Pixel coordinate grounding data
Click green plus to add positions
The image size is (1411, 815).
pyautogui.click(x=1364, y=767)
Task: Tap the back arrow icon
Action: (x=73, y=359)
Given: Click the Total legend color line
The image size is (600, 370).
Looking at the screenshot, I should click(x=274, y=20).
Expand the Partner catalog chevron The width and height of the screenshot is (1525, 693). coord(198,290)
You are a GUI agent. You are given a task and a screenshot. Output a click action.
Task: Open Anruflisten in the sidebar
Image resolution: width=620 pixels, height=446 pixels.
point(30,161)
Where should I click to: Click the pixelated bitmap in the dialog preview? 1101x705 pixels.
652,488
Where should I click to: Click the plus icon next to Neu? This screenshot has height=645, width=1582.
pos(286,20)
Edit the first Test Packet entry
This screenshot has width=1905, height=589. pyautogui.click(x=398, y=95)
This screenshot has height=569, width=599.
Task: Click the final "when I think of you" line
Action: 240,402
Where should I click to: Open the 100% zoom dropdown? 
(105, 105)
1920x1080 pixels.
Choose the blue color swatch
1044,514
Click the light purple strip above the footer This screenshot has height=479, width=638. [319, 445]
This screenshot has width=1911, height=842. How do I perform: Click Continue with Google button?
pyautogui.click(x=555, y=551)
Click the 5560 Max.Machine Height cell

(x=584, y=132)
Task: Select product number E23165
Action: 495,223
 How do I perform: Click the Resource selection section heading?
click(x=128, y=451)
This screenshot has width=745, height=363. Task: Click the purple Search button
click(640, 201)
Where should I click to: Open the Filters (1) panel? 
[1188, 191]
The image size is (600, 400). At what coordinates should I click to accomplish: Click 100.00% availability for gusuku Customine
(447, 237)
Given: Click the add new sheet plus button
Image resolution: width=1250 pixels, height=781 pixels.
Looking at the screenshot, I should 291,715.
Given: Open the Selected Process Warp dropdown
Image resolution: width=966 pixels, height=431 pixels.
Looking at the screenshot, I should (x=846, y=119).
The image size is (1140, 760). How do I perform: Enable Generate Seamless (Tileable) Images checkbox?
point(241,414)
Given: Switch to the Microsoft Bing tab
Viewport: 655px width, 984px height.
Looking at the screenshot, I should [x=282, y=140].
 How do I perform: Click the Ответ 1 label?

### Task to carry out
The response should consist of all the entries, transcribed exactly.

### Output of the exercise
Click green plus to add positions
The image size is (1411, 815).
pyautogui.click(x=1364, y=767)
Task: Tap the back arrow icon
Action: (x=73, y=359)
Given: Click the Total legend color line
The image size is (600, 370).
Looking at the screenshot, I should click(x=274, y=20).
Expand the Partner catalog chevron The width and height of the screenshot is (1525, 693). coord(198,290)
You are a GUI agent. You are given a task and a screenshot. Output a click action.
Task: Open Anruflisten in the sidebar
Image resolution: width=620 pixels, height=446 pixels.
point(30,161)
Where should I click to: Click the pixelated bitmap in the dialog preview? 1101x705 pixels.
652,488
Where should I click to: Click the plus icon next to Neu? This screenshot has height=645, width=1582.
pos(286,20)
Edit the first Test Packet entry
This screenshot has width=1905, height=589. pyautogui.click(x=398, y=95)
This screenshot has height=569, width=599.
Task: Click the final "when I think of you" line
Action: 240,402
Where should I click to: Open the 100% zoom dropdown? 
(105, 105)
1920x1080 pixels.
Choose the blue color swatch
1044,514
Click the light purple strip above the footer This screenshot has height=479, width=638. [319, 445]
This screenshot has width=1911, height=842. How do I perform: Click Continue with Google button?
pyautogui.click(x=555, y=551)
Click the 5560 Max.Machine Height cell

(x=584, y=132)
Task: Select product number E23165
Action: 495,223
 How do I perform: Click the Resource selection section heading?
click(x=128, y=451)
This screenshot has width=745, height=363. Task: Click the purple Search button
click(640, 201)
Where should I click to: Open the Filters (1) panel? 
[1188, 191]
The image size is (600, 400). At what coordinates should I click to accomplish: Click 100.00% availability for gusuku Customine
(447, 237)
Given: Click the add new sheet plus button
Image resolution: width=1250 pixels, height=781 pixels.
Looking at the screenshot, I should 291,715.
Given: Open the Selected Process Warp dropdown
Image resolution: width=966 pixels, height=431 pixels.
Looking at the screenshot, I should (x=846, y=119).
The image size is (1140, 760). How do I perform: Enable Generate Seamless (Tileable) Images checkbox?
point(241,414)
Given: Switch to the Microsoft Bing tab
Viewport: 655px width, 984px height.
Looking at the screenshot, I should [x=282, y=140].
 How do I perform: Click the Ответ 1 label?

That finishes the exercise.